OpenAI has announced plans to release its o3-mini model, which is a successor to the o1 model released last September. The company’s CEO, Sam Altman, had previously stated that the new model would be more powerful than the previous one but did not claim it achieved artificial general intelligence (AGI).
However, a recent post by Altman on X contradicts his earlier statement. He wrote that Twitter hype is out of control and that OpenAI is not deploying AGI next month or building it. Instead, he claimed the company has “some very cool stuff” coming but urged people to cut their expectations.
Despite this, OpenAI introduced its o3 model in December as part of its “12 Days of OpenAI” campaign, and a Reuters report stated that the new models are capable of reasoning through complex tasks and solving challenging problems. The o3-mini model is also being safety tested, and Altman said it has passed the ARC-AGI challenge, which is considered a benchmark for AGI.
However, not everyone agrees that OpenAI’s o3 model has achieved AGI. François Chollet, an independent software engineer and AI researcher, stated that passing ARC-AGI does not equate to achieving AGI and that the model still fails on some easy tasks. He also warned that the upcoming ARC-AGI-2 benchmark may pose a challenge to the o3 model.
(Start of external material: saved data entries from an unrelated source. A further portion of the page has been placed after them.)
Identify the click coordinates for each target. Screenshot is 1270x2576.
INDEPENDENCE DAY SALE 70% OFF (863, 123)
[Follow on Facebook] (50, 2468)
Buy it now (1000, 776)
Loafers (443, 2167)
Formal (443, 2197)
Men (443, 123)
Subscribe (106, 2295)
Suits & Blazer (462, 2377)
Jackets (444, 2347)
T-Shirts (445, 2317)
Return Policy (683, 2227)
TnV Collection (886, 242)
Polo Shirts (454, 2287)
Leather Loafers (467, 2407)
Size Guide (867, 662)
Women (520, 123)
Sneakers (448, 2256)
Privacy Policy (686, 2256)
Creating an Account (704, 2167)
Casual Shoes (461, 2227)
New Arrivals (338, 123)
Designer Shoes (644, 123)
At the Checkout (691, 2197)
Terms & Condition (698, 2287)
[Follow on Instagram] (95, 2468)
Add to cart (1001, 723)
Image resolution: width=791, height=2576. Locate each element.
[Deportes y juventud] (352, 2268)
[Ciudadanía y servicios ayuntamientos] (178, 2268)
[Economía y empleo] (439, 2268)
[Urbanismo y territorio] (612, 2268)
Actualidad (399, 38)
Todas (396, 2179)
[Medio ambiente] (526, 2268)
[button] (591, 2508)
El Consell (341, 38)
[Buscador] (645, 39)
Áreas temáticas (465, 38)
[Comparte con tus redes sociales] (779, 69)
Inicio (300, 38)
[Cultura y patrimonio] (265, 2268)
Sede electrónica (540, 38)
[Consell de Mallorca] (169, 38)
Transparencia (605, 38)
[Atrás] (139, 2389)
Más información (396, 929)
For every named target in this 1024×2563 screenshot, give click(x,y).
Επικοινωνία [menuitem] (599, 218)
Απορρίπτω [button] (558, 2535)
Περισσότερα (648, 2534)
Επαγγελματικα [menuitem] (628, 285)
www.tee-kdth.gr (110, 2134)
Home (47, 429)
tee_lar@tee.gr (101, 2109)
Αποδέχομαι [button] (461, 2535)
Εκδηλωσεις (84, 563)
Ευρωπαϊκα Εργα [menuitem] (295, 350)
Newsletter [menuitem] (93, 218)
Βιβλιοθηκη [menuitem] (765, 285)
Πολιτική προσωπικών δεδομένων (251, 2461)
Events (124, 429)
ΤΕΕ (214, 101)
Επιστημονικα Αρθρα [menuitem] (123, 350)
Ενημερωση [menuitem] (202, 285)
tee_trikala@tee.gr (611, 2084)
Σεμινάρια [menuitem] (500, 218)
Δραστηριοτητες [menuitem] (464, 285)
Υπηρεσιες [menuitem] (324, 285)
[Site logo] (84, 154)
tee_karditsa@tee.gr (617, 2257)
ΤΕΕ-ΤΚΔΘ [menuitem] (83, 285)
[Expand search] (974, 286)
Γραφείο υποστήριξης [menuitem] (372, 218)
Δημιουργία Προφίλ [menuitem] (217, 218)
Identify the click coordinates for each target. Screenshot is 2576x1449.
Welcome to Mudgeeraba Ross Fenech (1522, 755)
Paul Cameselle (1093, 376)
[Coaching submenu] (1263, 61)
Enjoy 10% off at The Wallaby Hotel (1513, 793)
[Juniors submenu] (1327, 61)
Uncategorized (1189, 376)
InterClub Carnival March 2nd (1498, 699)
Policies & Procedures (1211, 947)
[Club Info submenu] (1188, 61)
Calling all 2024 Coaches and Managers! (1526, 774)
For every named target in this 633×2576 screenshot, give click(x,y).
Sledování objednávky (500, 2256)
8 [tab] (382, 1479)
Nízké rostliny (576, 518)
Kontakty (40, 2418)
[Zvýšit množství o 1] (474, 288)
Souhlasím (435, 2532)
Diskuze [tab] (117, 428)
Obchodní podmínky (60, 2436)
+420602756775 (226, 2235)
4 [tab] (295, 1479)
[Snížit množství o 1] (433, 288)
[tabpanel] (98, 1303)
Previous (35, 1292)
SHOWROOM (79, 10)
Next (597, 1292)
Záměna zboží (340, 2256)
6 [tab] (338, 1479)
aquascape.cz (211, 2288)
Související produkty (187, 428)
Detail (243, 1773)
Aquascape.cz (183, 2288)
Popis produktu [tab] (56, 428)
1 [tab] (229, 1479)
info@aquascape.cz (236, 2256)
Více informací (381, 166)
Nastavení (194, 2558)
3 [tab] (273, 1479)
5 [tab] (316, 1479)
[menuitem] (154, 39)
Brian Jackson, principal research director at Info-Tech Research Group, took a more pragmatic view. He said that while the community expects AGI to be achieved this year or next, it’s not clear what AGI means. Instead of focusing on whether one company or specific model has achieved it, CIOs should focus on AI implementation and execution guided by a responsible AI governance framework.
Jackson emphasized that CIOs are more concerned with automating complex knowledge-based tasks, setting up infrastructure environments they can trust, managing costs, and monitoring performance to ensure they meet service-level agreements.